Dubrovnik VI – Geometric Topology September 30 – October 7, 2007
	ABSTRACTS	pdf-version of this abstract

Violeta Vasilevska
University of South Dakota, Vermillion, SD, USA

Shape fibrator properties of PL manifolds

Following the concept of the PL fibrator (introduced by Daverman), we introduce a new concept of a fibrator (by slightly changing the PL setting). We call a closed, orientable PL $n$-manifold N a codimension-$k$ shape m$_{\rm simpl}$(o)- fibrator if all proper, surjective PL maps $p:M \to B$, from any closed, (orientable) PL $(n+k)$-manifold $M$ to a simplicial triangulated manifold $B$, such that each point inverse has the same homotopy type as $N$, are approximate fibrations. Also we introduce a particular type of manifold called special manifold—closed manifold with a non-trivial fundamental group for which all self maps with non-trivial normal images on $\pi_1$-level are homotopy equivalences.

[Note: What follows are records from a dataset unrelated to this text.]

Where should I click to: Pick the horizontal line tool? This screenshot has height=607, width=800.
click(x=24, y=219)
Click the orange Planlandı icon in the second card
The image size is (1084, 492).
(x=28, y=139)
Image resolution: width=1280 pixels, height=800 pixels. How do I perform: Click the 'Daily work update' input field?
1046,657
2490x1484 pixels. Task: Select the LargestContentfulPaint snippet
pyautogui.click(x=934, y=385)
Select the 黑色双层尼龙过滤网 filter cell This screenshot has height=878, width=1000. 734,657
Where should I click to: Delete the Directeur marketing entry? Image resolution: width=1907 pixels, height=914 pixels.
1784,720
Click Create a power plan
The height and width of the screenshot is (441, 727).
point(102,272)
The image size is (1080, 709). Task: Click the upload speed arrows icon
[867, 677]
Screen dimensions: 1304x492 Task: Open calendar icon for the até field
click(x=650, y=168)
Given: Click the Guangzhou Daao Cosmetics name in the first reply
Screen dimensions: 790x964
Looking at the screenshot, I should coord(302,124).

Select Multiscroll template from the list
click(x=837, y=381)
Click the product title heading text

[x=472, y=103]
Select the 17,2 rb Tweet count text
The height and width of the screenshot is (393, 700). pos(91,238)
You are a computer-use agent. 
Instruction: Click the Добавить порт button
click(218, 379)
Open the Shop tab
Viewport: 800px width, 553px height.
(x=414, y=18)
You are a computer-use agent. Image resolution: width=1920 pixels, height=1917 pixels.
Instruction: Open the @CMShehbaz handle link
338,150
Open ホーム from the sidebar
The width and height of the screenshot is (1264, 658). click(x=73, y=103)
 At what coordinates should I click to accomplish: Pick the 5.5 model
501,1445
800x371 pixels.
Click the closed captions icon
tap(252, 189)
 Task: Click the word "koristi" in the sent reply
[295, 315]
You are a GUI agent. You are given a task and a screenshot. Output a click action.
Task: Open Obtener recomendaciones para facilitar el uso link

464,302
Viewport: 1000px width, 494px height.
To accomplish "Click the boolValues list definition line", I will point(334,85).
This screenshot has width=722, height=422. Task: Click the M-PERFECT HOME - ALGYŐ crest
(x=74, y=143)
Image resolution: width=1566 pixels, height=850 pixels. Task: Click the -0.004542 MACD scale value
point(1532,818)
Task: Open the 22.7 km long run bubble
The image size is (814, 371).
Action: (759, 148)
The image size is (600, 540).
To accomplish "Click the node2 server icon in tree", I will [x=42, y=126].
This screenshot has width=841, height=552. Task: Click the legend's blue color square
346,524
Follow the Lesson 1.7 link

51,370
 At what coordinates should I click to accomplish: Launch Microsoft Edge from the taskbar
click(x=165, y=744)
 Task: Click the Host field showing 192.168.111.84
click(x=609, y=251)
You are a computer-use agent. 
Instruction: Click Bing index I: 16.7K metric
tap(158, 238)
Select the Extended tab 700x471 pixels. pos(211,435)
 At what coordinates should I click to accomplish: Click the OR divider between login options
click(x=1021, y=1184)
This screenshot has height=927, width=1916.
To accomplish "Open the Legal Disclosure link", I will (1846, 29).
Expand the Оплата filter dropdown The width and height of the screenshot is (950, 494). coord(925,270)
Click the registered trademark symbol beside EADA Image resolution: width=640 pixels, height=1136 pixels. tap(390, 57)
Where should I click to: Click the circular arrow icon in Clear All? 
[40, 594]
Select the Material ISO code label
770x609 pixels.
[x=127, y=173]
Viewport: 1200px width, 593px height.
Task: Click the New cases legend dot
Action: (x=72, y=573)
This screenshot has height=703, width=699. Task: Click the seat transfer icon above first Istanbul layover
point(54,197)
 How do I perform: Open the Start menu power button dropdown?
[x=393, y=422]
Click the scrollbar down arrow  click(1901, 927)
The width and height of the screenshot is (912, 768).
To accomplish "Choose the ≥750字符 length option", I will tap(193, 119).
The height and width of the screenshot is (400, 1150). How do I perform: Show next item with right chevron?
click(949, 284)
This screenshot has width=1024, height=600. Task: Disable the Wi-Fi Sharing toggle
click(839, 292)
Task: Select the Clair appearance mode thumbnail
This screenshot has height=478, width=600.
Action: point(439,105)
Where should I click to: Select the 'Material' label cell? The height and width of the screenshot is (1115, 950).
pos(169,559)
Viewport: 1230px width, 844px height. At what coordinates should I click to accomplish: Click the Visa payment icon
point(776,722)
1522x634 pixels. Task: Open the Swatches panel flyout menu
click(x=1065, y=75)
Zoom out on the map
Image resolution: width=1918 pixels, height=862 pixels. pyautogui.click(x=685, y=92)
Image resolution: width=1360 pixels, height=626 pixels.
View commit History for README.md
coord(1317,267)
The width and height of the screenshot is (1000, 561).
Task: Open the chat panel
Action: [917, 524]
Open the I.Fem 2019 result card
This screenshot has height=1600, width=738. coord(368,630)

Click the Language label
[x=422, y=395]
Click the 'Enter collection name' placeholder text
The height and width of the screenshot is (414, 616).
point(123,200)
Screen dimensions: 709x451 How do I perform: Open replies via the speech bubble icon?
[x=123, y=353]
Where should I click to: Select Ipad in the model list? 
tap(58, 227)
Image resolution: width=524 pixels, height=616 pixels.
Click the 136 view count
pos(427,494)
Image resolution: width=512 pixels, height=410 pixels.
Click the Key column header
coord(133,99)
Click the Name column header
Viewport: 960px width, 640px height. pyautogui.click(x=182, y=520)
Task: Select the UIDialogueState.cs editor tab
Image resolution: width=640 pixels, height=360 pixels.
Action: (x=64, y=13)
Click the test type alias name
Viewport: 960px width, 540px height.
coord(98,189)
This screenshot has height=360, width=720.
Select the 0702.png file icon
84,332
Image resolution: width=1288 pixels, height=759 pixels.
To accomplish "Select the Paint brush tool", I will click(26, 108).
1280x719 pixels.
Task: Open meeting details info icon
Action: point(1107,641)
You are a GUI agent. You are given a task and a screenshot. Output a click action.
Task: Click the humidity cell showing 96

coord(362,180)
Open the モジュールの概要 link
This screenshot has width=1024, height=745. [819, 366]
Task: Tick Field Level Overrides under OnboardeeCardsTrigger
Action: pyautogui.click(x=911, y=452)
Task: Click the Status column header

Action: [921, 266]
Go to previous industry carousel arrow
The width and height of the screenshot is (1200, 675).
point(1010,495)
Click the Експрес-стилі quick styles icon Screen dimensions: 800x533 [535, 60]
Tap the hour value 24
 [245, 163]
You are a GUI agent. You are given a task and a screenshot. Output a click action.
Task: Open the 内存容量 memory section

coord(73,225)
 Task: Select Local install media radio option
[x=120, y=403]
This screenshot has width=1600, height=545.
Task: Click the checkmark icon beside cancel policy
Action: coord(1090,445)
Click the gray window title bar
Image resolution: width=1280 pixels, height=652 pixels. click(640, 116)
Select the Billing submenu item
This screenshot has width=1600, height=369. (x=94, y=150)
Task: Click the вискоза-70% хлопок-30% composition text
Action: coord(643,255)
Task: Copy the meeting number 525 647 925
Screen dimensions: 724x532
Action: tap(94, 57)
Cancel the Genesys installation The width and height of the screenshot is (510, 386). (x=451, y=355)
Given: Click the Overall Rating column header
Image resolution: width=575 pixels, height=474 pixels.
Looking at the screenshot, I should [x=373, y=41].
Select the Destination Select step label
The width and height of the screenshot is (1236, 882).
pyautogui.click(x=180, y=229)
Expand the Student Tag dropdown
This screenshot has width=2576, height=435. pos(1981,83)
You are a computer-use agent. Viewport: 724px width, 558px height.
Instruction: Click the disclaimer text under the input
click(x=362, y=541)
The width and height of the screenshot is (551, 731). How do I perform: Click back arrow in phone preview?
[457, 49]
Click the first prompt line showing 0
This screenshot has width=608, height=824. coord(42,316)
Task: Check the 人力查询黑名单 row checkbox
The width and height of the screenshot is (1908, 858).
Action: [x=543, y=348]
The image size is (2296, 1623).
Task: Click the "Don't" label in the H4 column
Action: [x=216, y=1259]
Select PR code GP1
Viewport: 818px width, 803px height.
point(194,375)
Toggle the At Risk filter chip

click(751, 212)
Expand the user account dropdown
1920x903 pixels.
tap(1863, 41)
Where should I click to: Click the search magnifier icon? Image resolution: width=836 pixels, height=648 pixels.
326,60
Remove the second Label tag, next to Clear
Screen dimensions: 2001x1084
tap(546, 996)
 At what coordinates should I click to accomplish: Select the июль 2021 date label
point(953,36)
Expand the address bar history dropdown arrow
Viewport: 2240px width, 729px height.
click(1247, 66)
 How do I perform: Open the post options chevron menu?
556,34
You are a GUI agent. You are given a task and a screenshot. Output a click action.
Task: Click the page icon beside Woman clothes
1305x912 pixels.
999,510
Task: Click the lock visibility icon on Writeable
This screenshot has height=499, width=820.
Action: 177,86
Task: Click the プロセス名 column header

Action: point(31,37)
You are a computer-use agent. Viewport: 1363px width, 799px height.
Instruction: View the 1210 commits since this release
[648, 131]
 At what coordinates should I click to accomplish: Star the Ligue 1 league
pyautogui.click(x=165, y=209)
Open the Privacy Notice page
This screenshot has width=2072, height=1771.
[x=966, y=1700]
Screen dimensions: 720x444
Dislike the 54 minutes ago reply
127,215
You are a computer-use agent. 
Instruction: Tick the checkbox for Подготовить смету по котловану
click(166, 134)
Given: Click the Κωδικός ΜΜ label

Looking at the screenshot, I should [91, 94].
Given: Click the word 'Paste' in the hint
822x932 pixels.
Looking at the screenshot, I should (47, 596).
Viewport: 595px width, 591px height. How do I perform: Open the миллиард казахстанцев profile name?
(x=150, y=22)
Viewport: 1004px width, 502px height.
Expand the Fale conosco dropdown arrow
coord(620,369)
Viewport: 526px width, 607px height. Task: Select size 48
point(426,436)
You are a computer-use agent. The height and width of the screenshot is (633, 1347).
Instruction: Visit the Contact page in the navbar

First we shall address the following question: which special manifolds are shape m$_{\rm simpl}$o-fibrators (a codimension-$k$ shape m$_{\rm simpl}$o-fibrator for all $k$)? The main result states that every orientable, special PL $n$-manifold with non-trivial first homology group is a shape m$_{\rm simpl}$o-fibrator, if it is a codimension-2 shape m$_{\rm simpl}$o-fibrator. Next we shall discuss new result about homology $n$-spheres that are codimension-$(n+1)$ m$_{\rm simpl}$ fibrators.